Integrations

agentevals is designed to sit on top of OpenTelemetry-based agent observability.

Core integration points

OpenTelemetry traces

agentevals evaluates from traces, so your primary integration surface is the telemetry your agent stack already emits.

For compatibility details and expectations around trace shape, see OTel Compatibility.

Custom evaluators

If you want evaluation logic to stay inside your own Python code, use Custom Evaluators.

OpenAI Evals API backend

agentevals includes an initial option to delegate eval execution to OpenAI’s Evals API.

Use this when you want agentevals to remain your trace-oriented orchestration layer while an external backend performs judging.

See OpenAI Evals API backend.

Containers and Kubernetes

For shared environments, CI systems, or cluster deployment, agentevals can run from a Docker image and can be installed on Kubernetes with the Helm chart.

See Kubernetes & Helm.

**WHAT TO DO:**
(A) On the agentevals integrations page, what is used to install agentevals on Kubernetes?
(B) Transcribe everything on the agentevals integrations page from "Integrations" down to "stack already emits.".
(C) Go on with the agentevals integrations page from where it stops.

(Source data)
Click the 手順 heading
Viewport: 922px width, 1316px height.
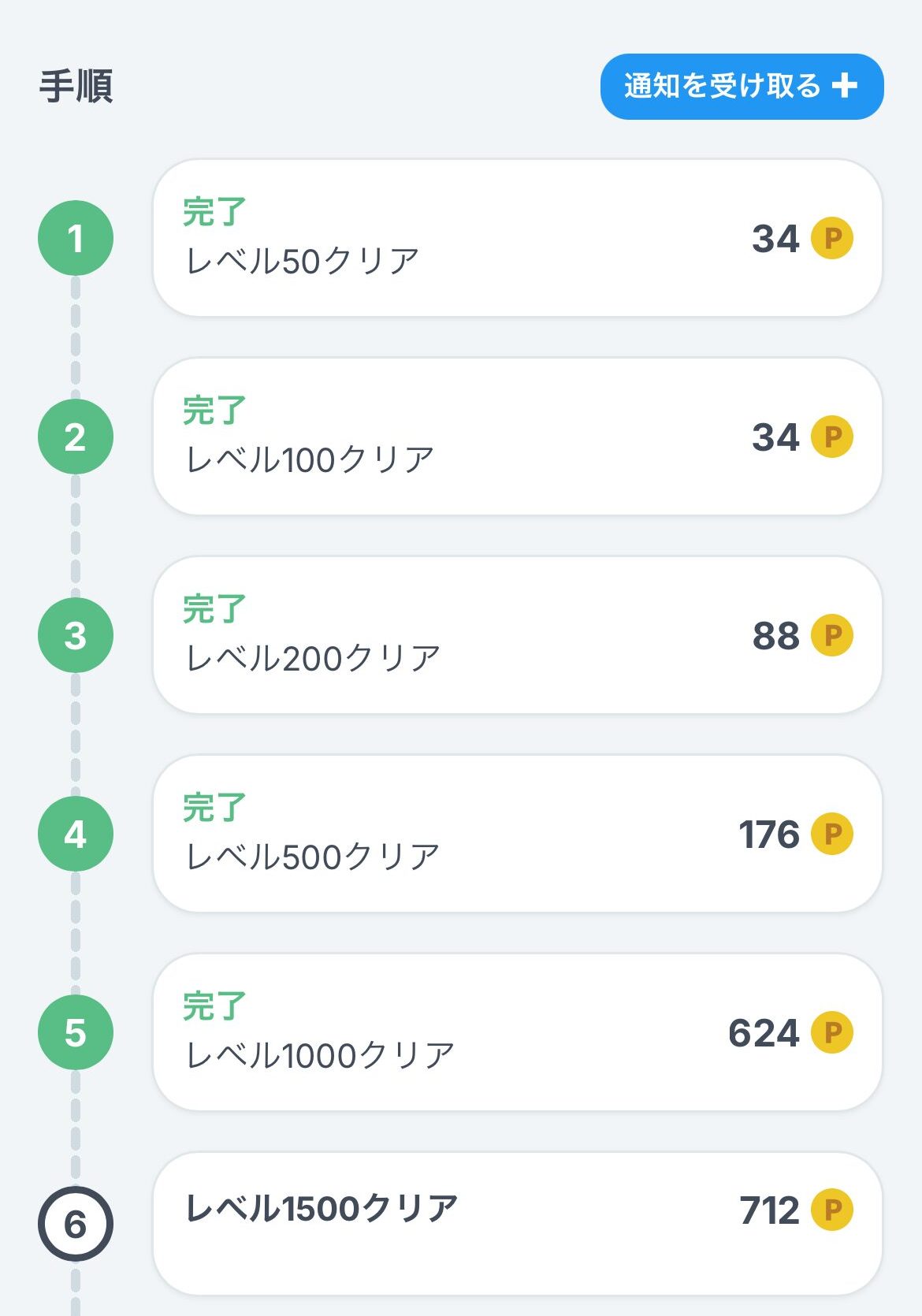point(76,87)
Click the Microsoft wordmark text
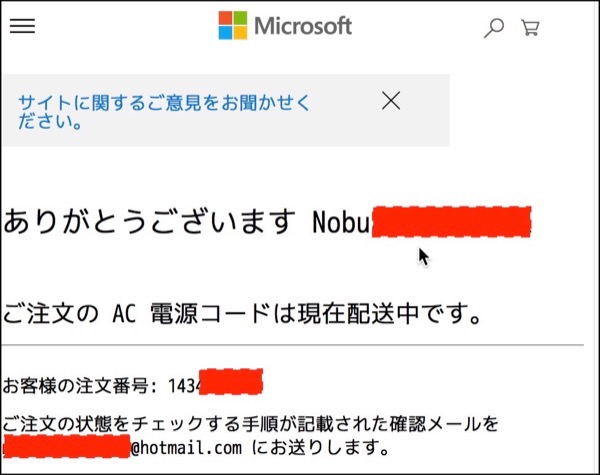 tap(303, 26)
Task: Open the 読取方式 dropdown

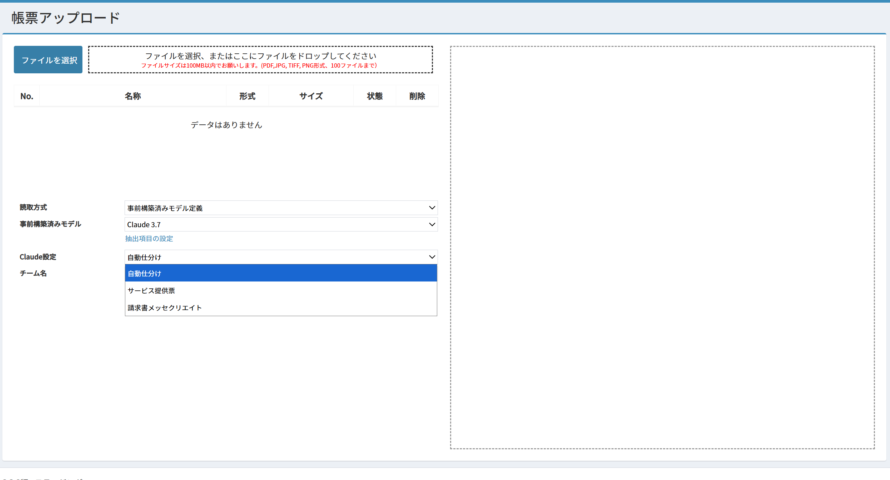Action: pos(280,208)
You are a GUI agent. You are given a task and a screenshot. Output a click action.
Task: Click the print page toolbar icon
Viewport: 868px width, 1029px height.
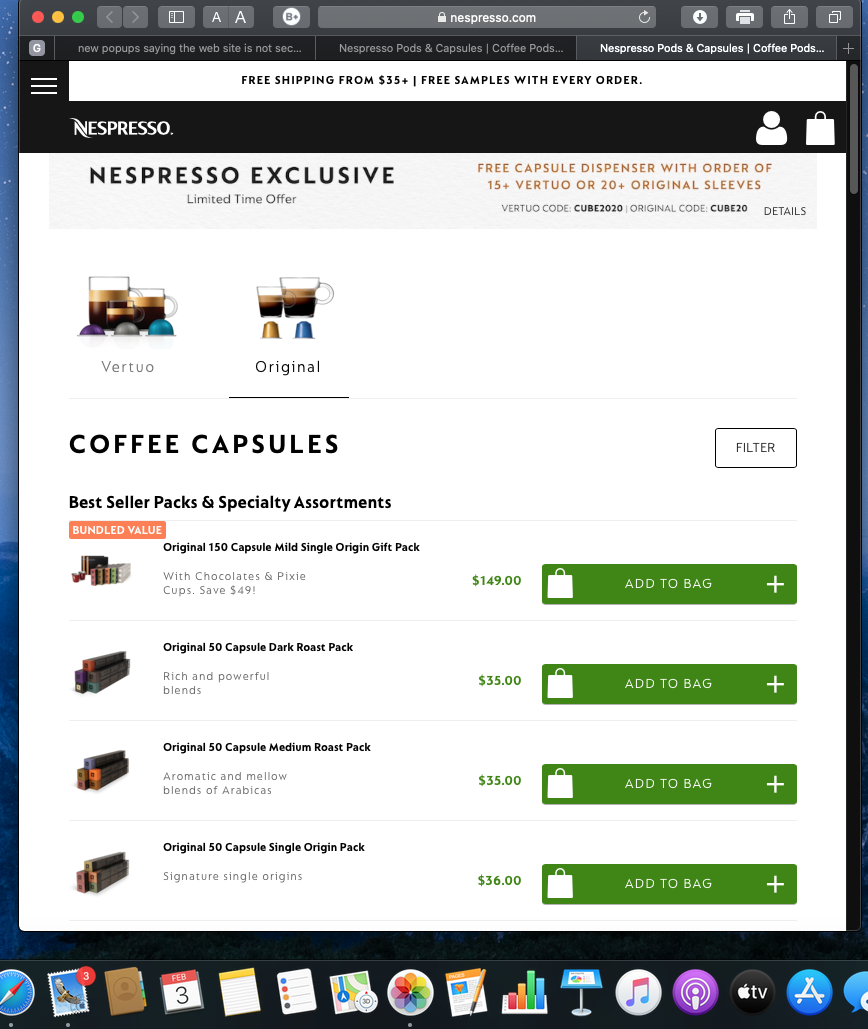pos(744,17)
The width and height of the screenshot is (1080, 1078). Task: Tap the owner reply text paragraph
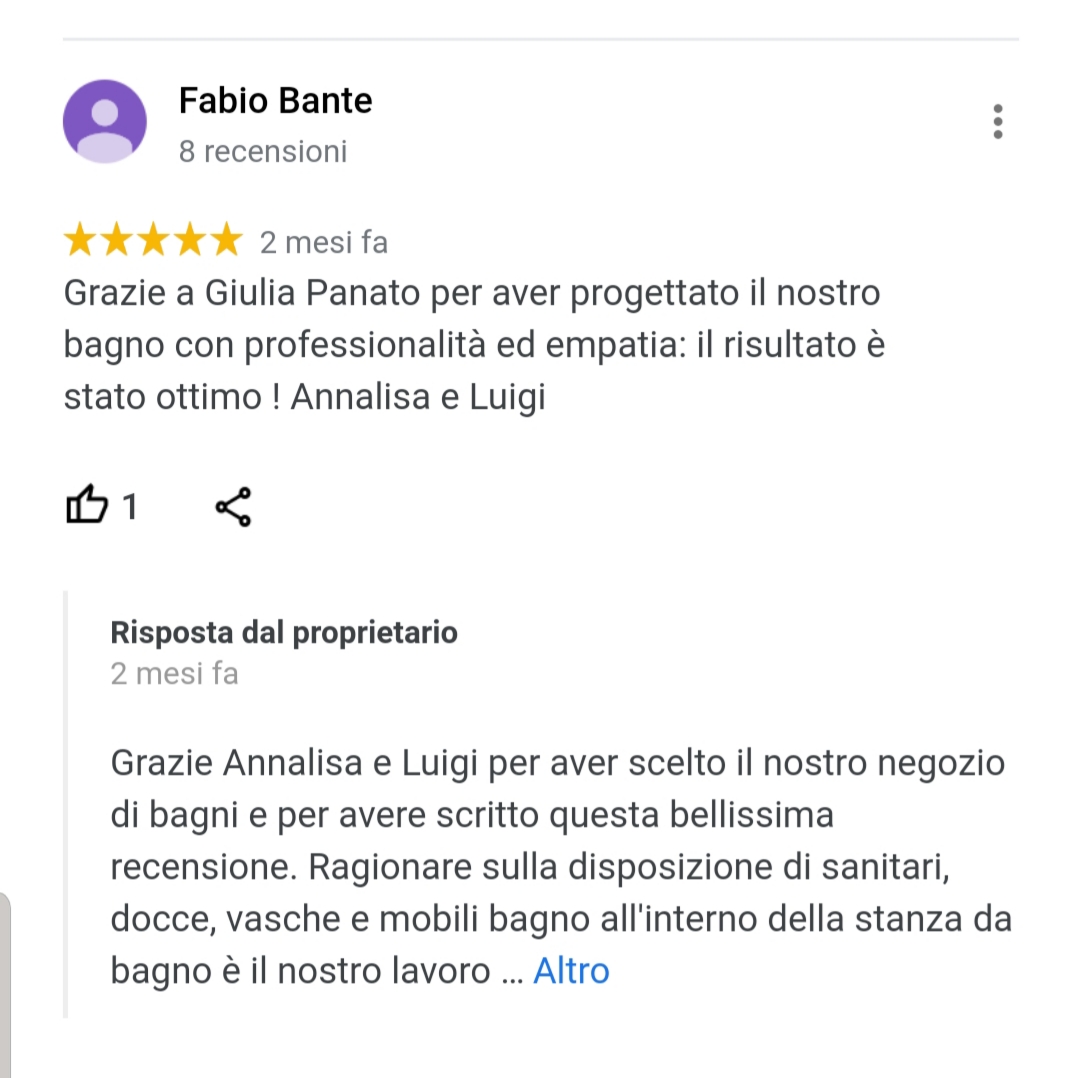coord(561,867)
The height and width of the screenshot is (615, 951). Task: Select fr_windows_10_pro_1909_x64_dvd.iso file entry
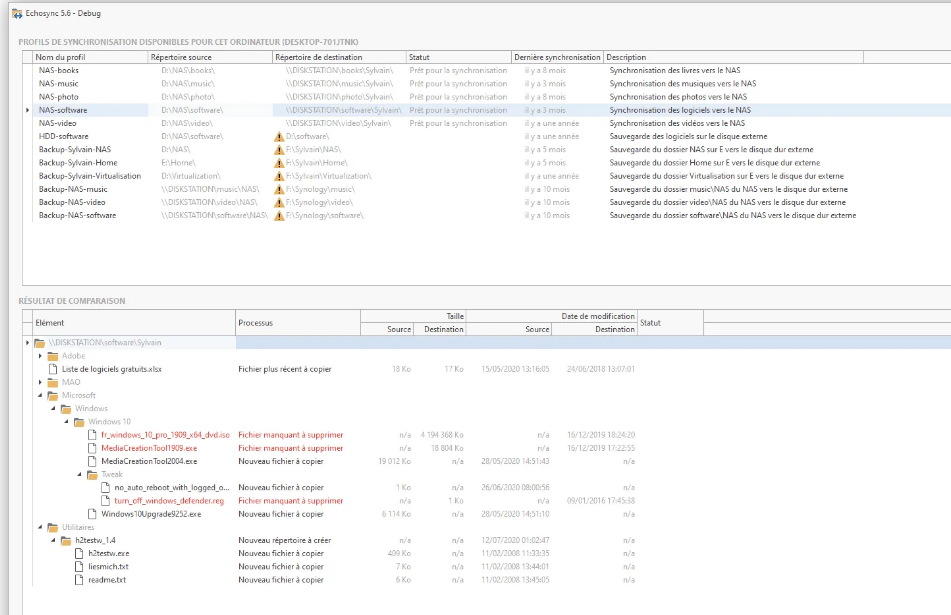(x=165, y=435)
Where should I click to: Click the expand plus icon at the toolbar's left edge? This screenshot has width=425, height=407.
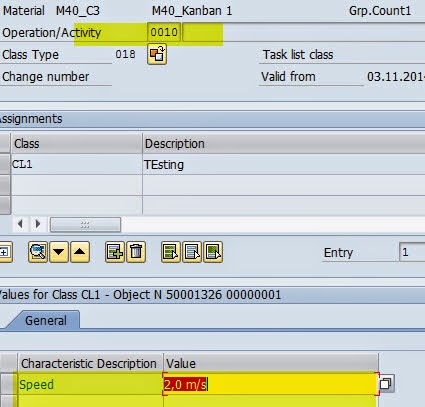(5, 252)
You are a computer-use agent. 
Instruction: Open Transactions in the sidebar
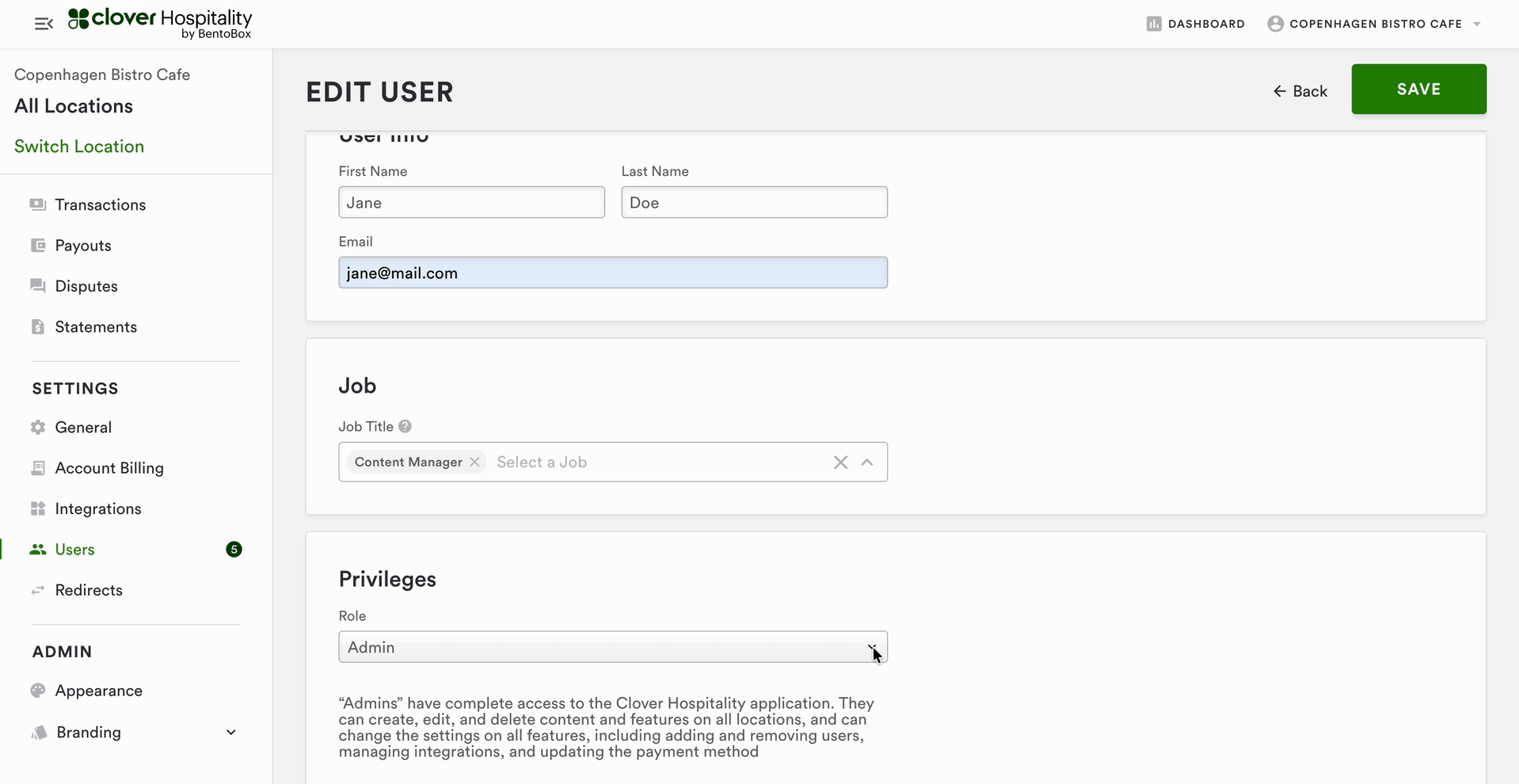(100, 205)
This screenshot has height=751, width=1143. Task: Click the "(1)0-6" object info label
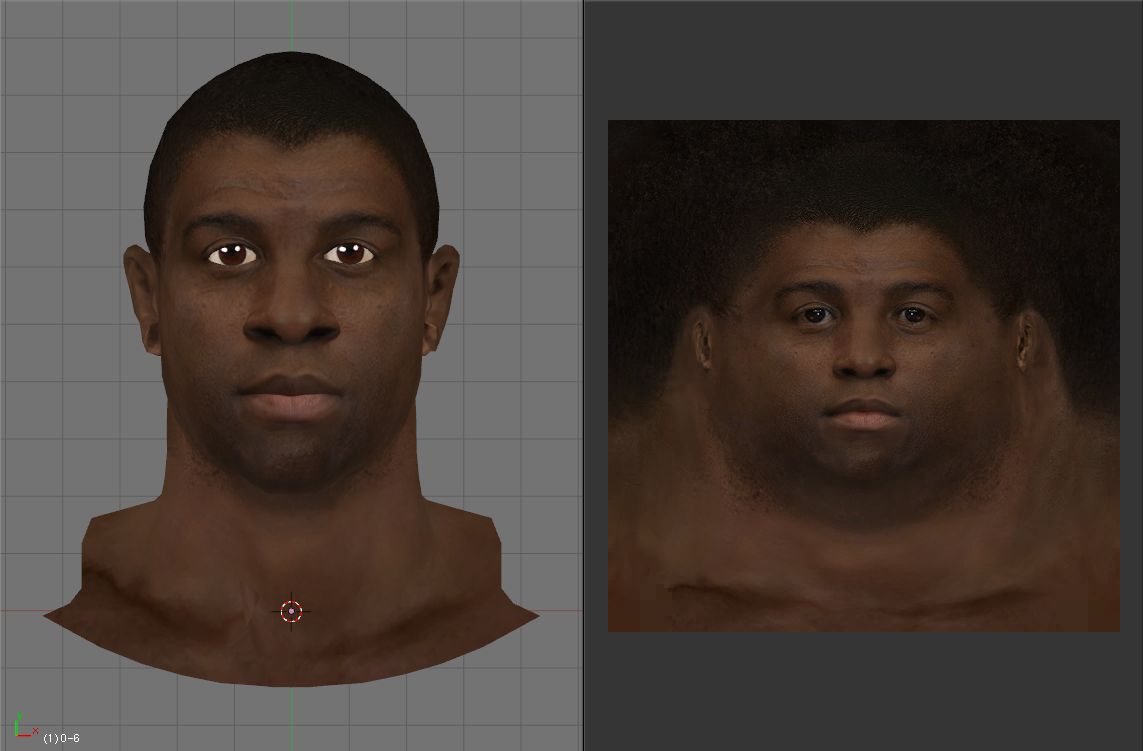click(62, 738)
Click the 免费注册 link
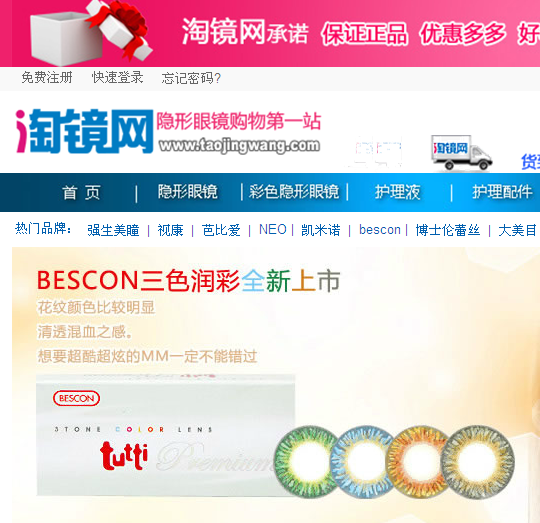The image size is (540, 523). click(x=47, y=77)
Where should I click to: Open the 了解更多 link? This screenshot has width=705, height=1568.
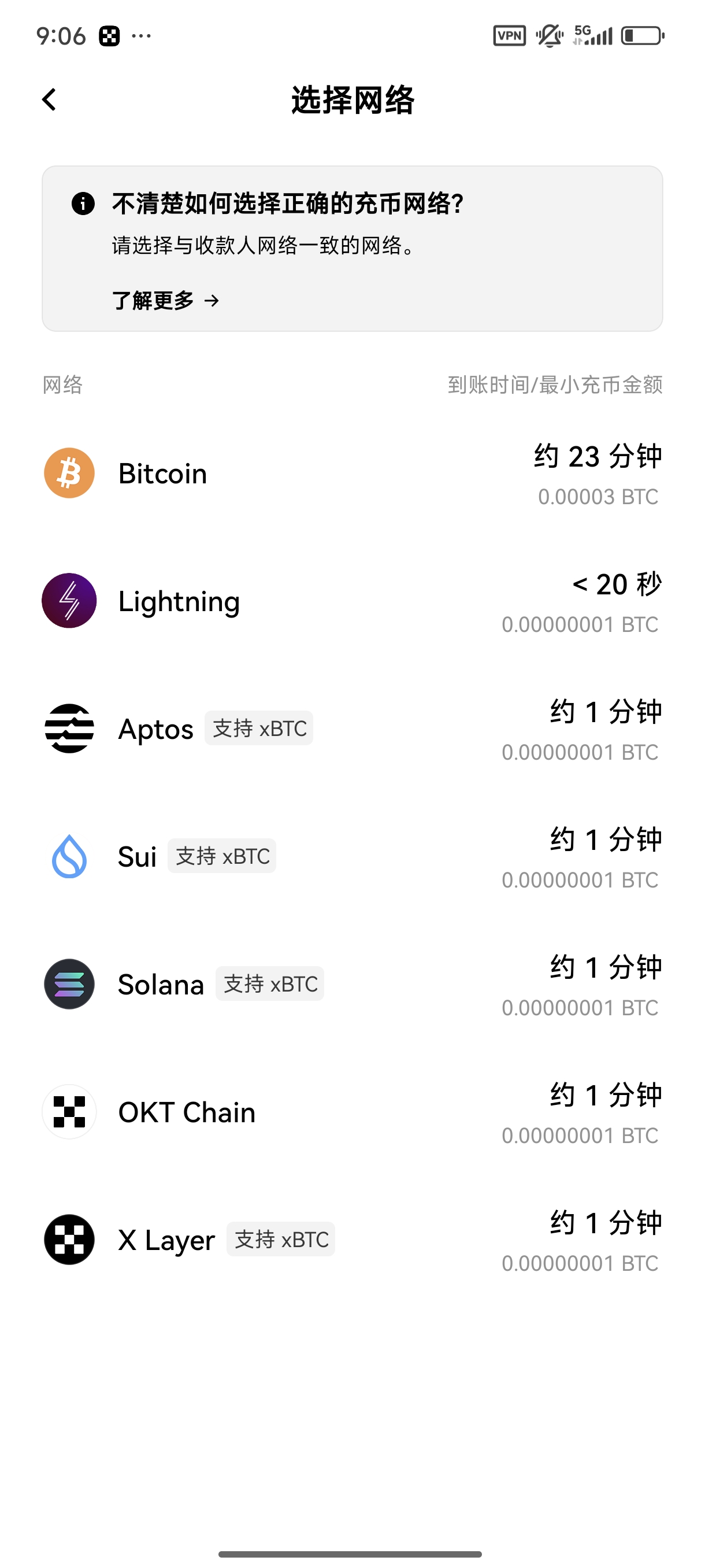pos(153,300)
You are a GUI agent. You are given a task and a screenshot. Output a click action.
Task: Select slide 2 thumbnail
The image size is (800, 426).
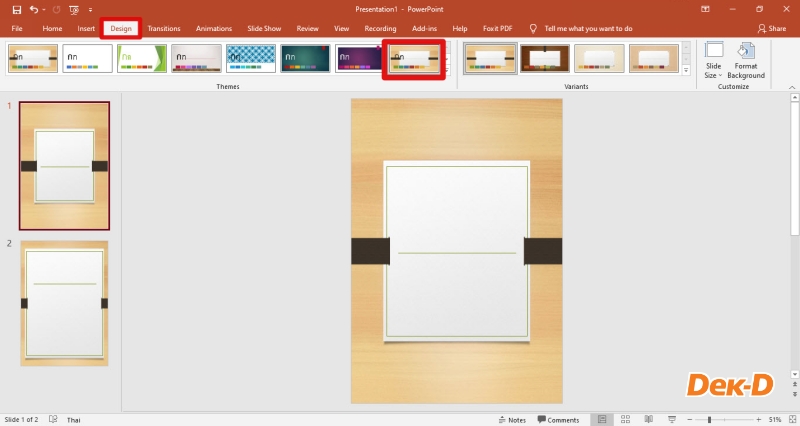64,302
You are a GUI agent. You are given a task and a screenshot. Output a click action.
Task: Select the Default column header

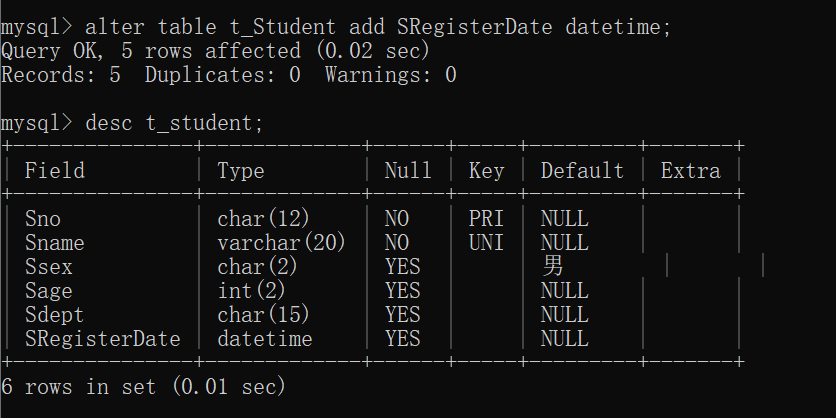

**RESULTS IN ORDER:**
(A) The Helm chart.

(B)
Integrations

agentevals is designed to sit on top of OpenTelemetry-based agent observability.

Core integration points

OpenTelemetry traces

agentevals evaluates from traces, so your primary integration surface is the telemetry your agent stack already emits.

(C)
UI

The UI helps inspect results, compare runs, and review evaluation outputs visually.

See UI Walkthrough.

Typical integration patterns

  • local development with Python package install
  • CI evaluation jobs using a container image
  • Kubernetes deployment via Helm
  • trace ingestion from instrumented agent systems
  • delegated rubric judging through OpenAI Evals API

Choosing the right path

  • Choose custom evaluators for code-first extensibility.
  • Choose OpenAI Evals API when you want delegated judging.
  • Choose Docker/Kubernetes when you need reproducible deployment.
  • Choose streaming when you want near-real-time evaluation pipelines.